The route mismatch alone should give you pause. When the human convention does not even match the administration route of the animal data it is supposedly based on, you are looking at folklore, not pharmacology. No reliable human half-life or clearance data exists to anchor these intervals, which is why the same guides cannot tell you why it is twice a week rather than three times.
Is TB-500 legal, and is it banned in sport?
TB-500 is not FDA-approved for human use and is sold only as a research compound. The regulatory picture is also shifting. The FDA placed TB-500 in 503A Category 2 in 2023, flagging significant safety concerns for compounding, and in 2026 scheduled it for review by the Pharmacy Compounding Advisory Committee on July 23, 2026 to decide possible inclusion on the 503A Bulks List (RealPeptides regulatory summary, 2026). “Under committee review” is not the same as “approved.”
For anyone who competes, the answer is simpler and harder. The World Anti-Doping Agency has prohibited thymosin beta-4 and its derivatives, explicitly naming TB-500, under Section S2 of the Prohibited List, banned at all times in and out of competition (BSCG, 2026). The ban has stood since 2012. A positive test can cost an athlete a multi-year suspension. If you are tested under WADA rules, this is a non-starter, full stop.
What does the safety evidence actually show?

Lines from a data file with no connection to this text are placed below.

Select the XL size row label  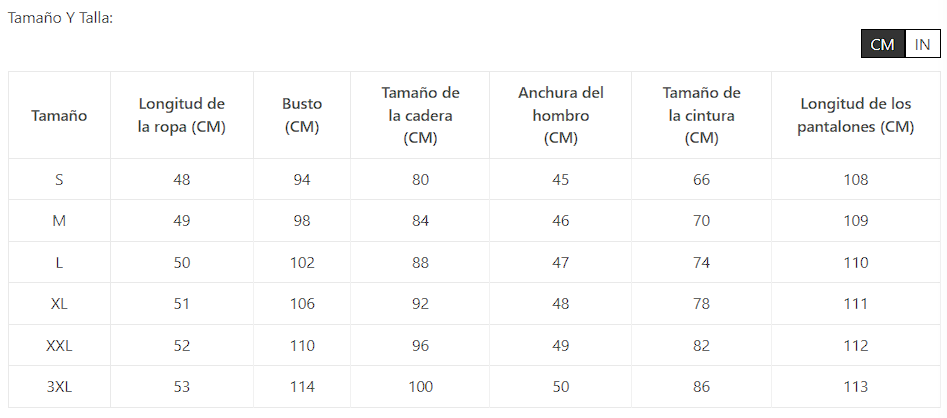pyautogui.click(x=59, y=304)
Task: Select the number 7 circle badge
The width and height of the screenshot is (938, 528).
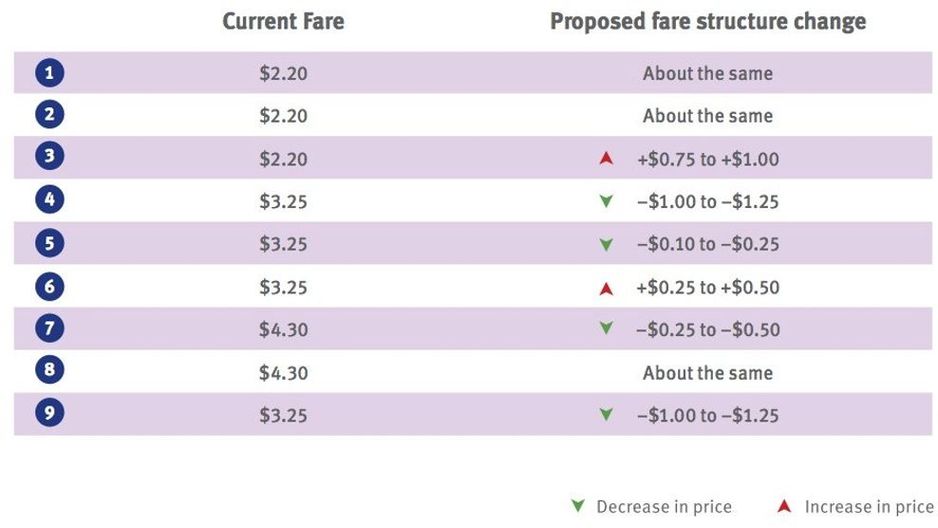Action: tap(48, 329)
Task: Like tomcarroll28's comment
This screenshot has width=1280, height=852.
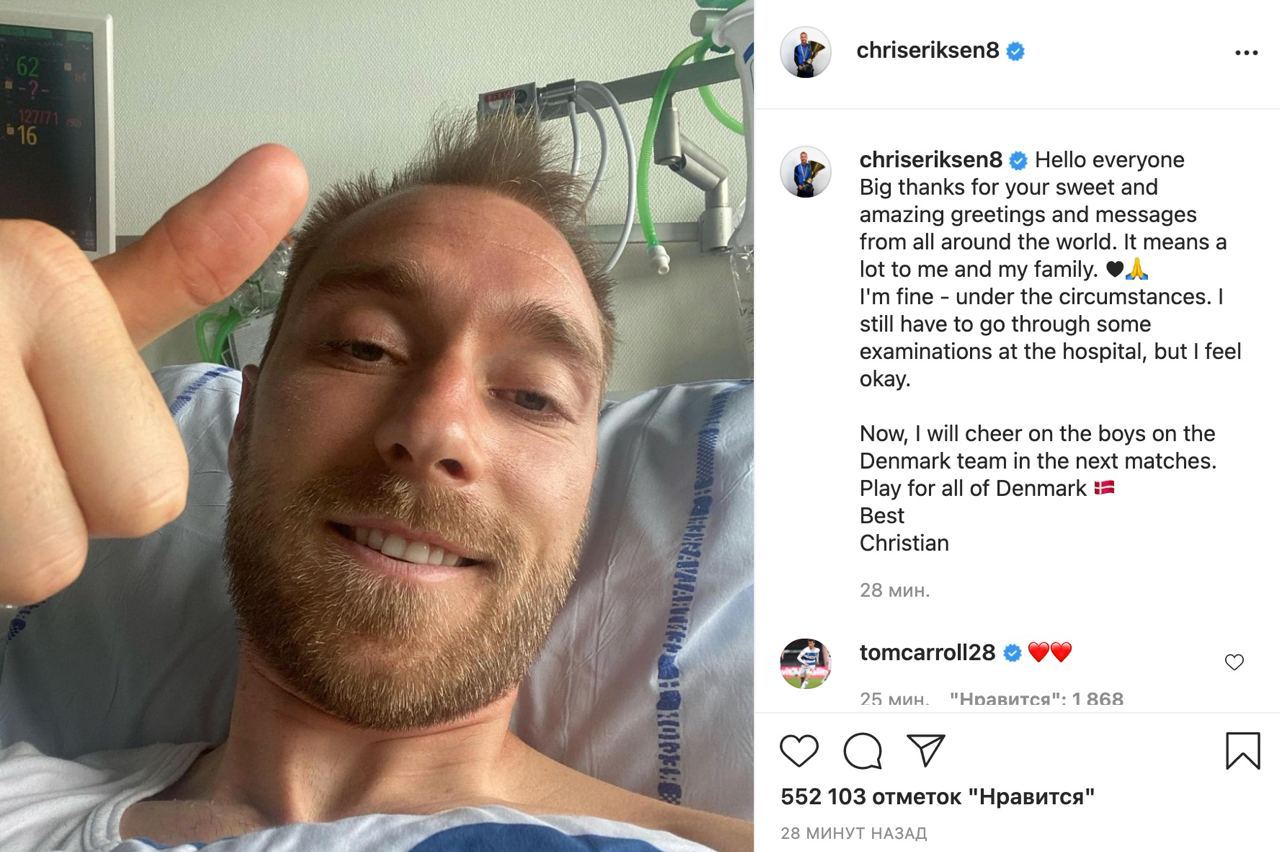Action: [1234, 662]
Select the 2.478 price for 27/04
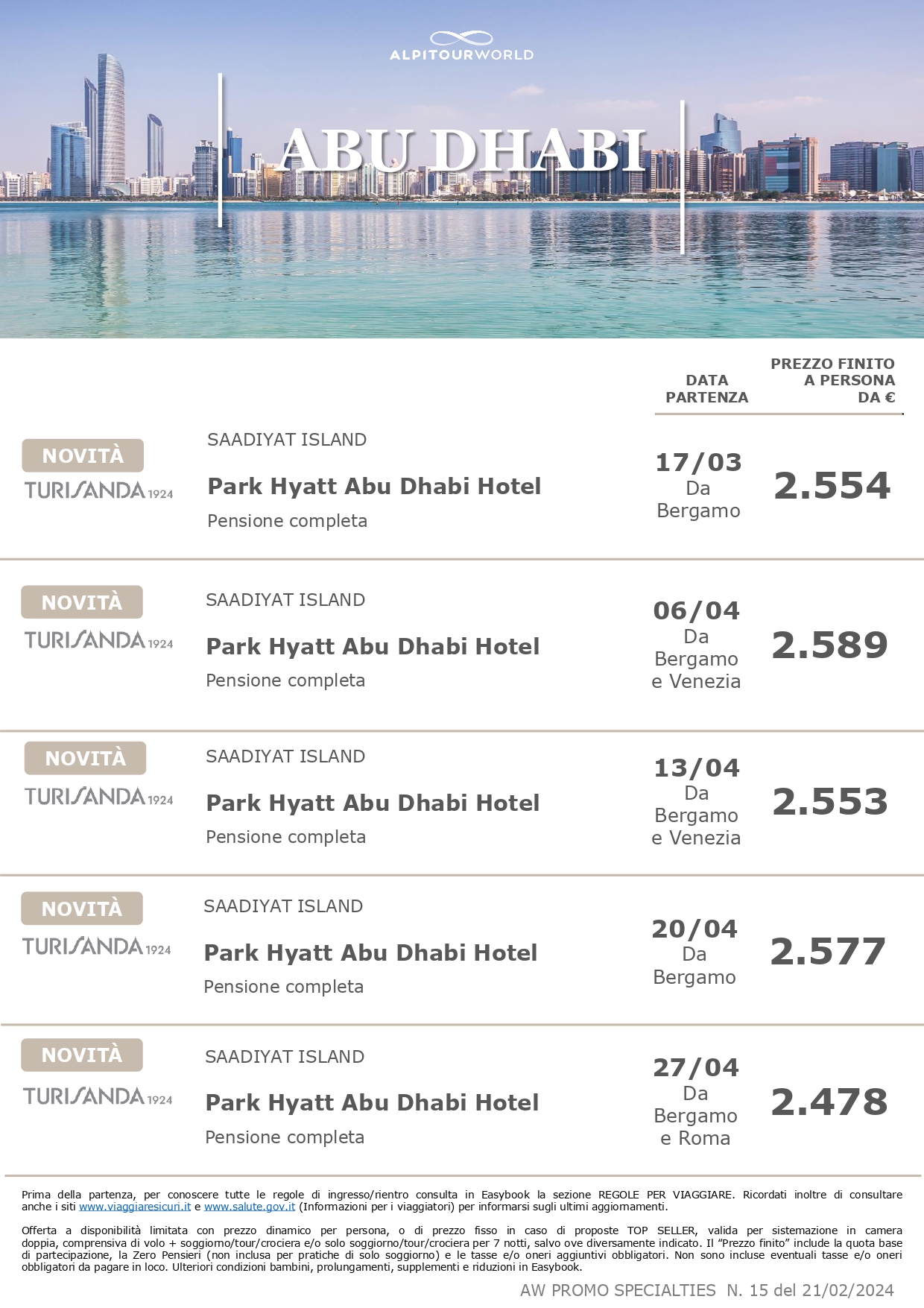The width and height of the screenshot is (924, 1308). click(x=829, y=1102)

Honest version: published thymosin beta-4 research has reported relatively few adverse events, but the data is thin and indication-specific. In the RGN-259 eye-drop Phase III trial, only one treatment-related adverse event occurred and no patients withdrew for safety reasons (Sosne et al., 2022). That is reassuring for a topical eye drop and tells you very little about repeated subcutaneous self-injection of a fragment from an unregulated vial.
The real-world risks with grey-market peptides are rarely about the molecule in isolation. They are about purity, sterility, dosing accuracy, and contamination in products that no agency inspects. When there is no human trial defining a safe dose, “few reported side effects” is a statement about the absence of data, not the presence of safety.

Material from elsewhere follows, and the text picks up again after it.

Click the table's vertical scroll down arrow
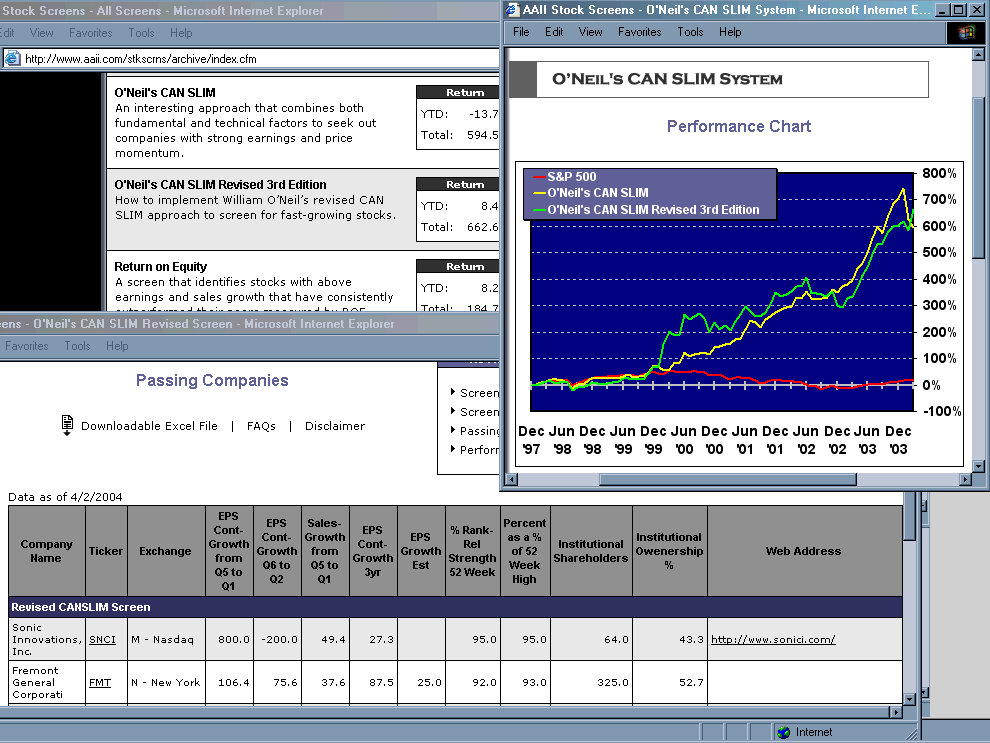This screenshot has height=743, width=990. [909, 698]
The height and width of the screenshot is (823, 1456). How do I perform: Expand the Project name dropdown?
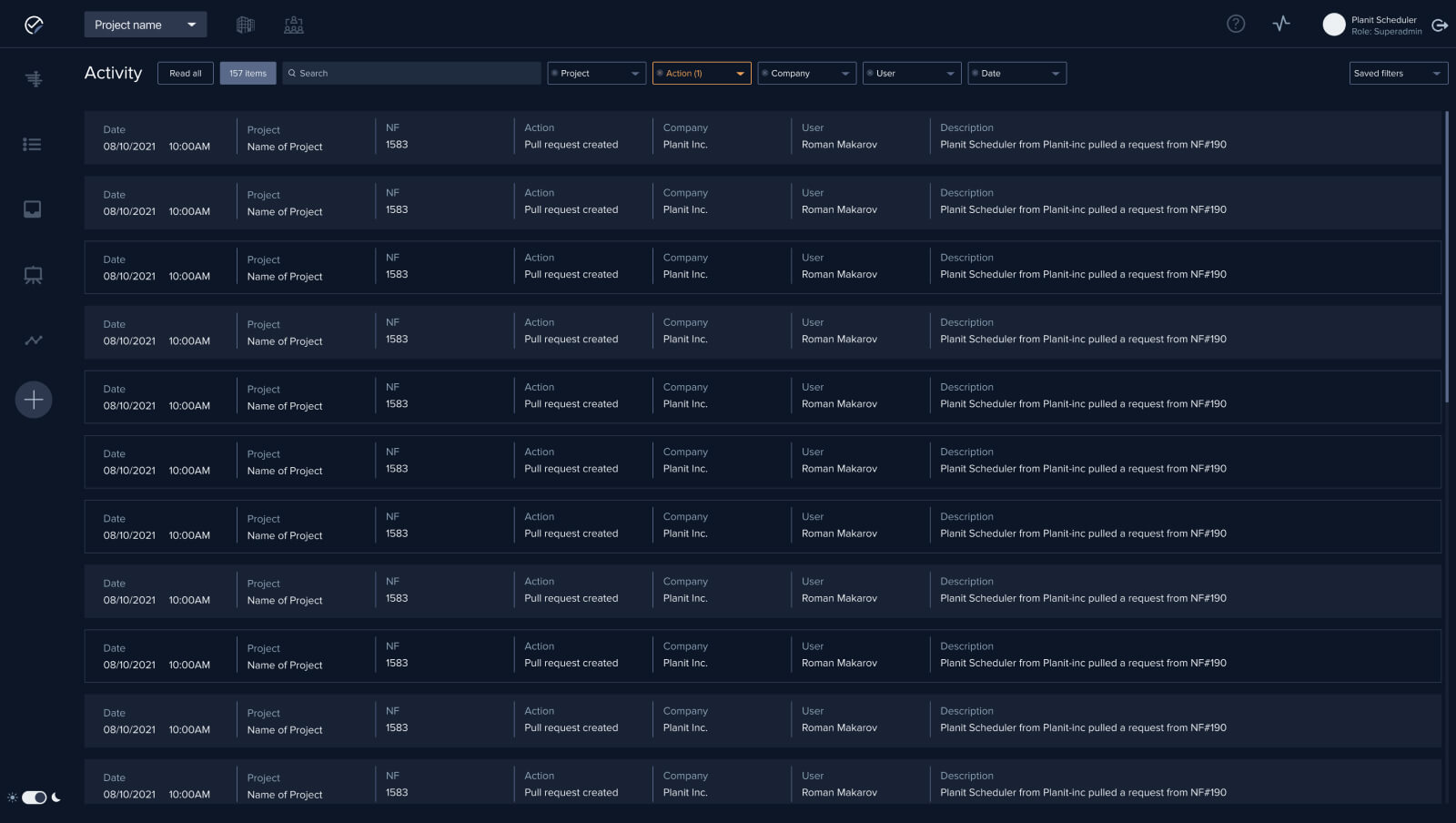146,25
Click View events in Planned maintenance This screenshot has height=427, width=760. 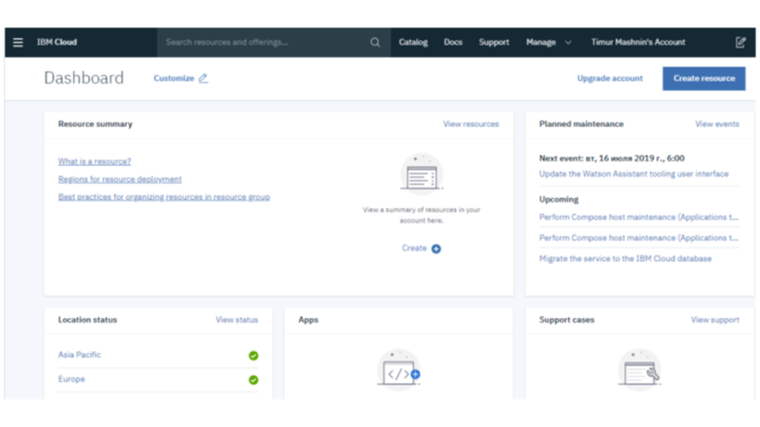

If you want the broader context on how peptides are studied and regulated, see our overview on peptides explained.
Frequently asked questions
Is there an official TB-500 dosage chart?
No. No regulatory body has published a dosing label for TB-500 because it is not approved for human use. Every chart you find online is built from animal studies and user reports, not from human clinical trials.
How is TB-500 different from BPC-157?
Both are research peptides marketed for recovery, and both lack completed human efficacy trials for that use. TB-500 is a thymosin beta-4 fragment, while BPC-157 is a separate gastric-derived peptide. Neither is FDA-approved, and stacking them does not add clinical evidence.
Will TB-500 cause a failed drug test?
Yes, for athletes under WADA jurisdiction. Thymosin beta-4 and its derivatives, including TB-500, are banned at all times under Section S2 of the WADA Prohibited List, with sanctions that can reach multiple years.
Does the eye-drop trial prove TB-500 injections work?
No. The Phase III evidence is for a topical eye-drop formulation of the full thymosin beta-4 protein in a corneal disease. It does not validate injected TB-500 fragment for muscle, tendon, or joint recovery, which has never been tested in a controlled human trial.
This article is for informational purposes only and is not medical advice. TB-500 is not approved for human use; do not start, stop, or change any treatment without consulting a qualified clinician.